1. Using a Maretron Display (Section 4.4.1)  
2. Through the NMEA 0183 Interface (Section 4.4.2)  
4.4.1 Variation Source Selection via Maretron Display  
You can program the SSC200 to use a particular variation source using a Maretron display  
product (e.g., DSM200). Refer to the display product user’s manual for details on programming  
the SSC200 to use a specific variation source.  

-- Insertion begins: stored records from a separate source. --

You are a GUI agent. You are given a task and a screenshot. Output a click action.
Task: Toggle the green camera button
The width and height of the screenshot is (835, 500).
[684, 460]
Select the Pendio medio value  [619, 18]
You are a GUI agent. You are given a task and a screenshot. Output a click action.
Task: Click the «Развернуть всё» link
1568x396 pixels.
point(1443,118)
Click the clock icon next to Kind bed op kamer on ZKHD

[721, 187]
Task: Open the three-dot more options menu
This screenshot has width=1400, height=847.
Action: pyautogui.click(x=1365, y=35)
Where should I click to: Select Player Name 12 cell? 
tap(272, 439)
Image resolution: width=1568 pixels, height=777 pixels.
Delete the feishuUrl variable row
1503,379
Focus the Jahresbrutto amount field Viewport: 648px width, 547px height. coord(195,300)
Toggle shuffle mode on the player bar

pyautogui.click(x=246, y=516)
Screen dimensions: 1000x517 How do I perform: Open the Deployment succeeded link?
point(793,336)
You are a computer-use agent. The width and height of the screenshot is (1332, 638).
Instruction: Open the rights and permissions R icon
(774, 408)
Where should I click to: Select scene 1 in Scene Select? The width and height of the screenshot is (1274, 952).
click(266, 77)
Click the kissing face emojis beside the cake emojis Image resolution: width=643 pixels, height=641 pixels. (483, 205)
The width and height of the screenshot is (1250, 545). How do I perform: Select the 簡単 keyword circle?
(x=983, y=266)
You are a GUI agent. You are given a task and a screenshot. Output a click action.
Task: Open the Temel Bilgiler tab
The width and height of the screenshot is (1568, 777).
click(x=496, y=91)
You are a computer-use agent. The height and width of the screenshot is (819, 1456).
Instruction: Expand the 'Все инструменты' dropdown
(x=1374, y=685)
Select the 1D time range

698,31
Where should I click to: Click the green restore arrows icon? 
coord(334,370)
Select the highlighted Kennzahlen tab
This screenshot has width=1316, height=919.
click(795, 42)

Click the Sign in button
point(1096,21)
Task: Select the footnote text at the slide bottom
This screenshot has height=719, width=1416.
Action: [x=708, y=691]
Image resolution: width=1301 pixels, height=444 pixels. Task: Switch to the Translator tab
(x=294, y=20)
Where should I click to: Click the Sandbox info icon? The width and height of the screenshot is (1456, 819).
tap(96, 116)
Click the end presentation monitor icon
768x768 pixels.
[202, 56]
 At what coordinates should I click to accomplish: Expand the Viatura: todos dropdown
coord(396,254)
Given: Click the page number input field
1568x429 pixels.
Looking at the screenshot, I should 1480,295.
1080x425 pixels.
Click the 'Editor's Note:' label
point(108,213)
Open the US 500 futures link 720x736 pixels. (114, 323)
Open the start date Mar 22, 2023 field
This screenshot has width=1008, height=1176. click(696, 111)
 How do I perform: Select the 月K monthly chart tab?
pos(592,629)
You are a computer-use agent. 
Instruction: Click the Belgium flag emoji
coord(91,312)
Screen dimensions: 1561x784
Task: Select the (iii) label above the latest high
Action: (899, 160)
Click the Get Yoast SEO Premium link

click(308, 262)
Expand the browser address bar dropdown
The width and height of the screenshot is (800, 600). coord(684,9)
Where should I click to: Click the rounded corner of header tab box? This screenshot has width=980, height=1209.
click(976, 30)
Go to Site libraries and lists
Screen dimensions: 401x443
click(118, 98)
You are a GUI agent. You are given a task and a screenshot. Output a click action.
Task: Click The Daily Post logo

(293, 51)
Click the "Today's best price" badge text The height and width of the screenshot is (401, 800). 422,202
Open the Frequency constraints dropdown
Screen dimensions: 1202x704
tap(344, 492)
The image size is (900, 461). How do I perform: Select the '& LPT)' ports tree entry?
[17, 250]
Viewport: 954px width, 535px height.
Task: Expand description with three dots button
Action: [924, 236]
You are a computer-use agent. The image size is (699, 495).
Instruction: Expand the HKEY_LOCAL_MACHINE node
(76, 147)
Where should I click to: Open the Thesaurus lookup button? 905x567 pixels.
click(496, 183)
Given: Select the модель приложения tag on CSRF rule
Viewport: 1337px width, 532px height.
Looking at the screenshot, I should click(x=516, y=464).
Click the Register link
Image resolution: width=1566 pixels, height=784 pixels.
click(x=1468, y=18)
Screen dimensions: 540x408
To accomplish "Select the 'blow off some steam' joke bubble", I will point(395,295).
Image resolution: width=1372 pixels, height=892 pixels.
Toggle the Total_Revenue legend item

4.4.2 Variation Source Selection via NMEA 0183 Interface  
You can program the SSC200 to use a particular variation source through the NMEA 0183  
interface. Refer to Appendix A for details on programming the SSC200 to use a specific  
variation source.  
5 Rate of Turn  
The SSC200 is capable of measuring a vessel’s rate of turn and outputting the information  
over both the NMEA 0183 and NMEA 2000® interfaces. Furthermore, the SSC200 has a  
programmable damping period where the filter time can be increased for very slow turning  
vessels such as tugs pushing barges. Also, the SSC200 rate of turn indication may be zeroed  
to correct for any temperature-induced offset.  
The SSC200 can be programmed with different damping periods and have the rate of turn  
indication zeroed using one of two possible procedures.  
1. Using a Maretron Display (Section 5.1)  
2. Through the NMEA 0183 Interface (Section 5.2)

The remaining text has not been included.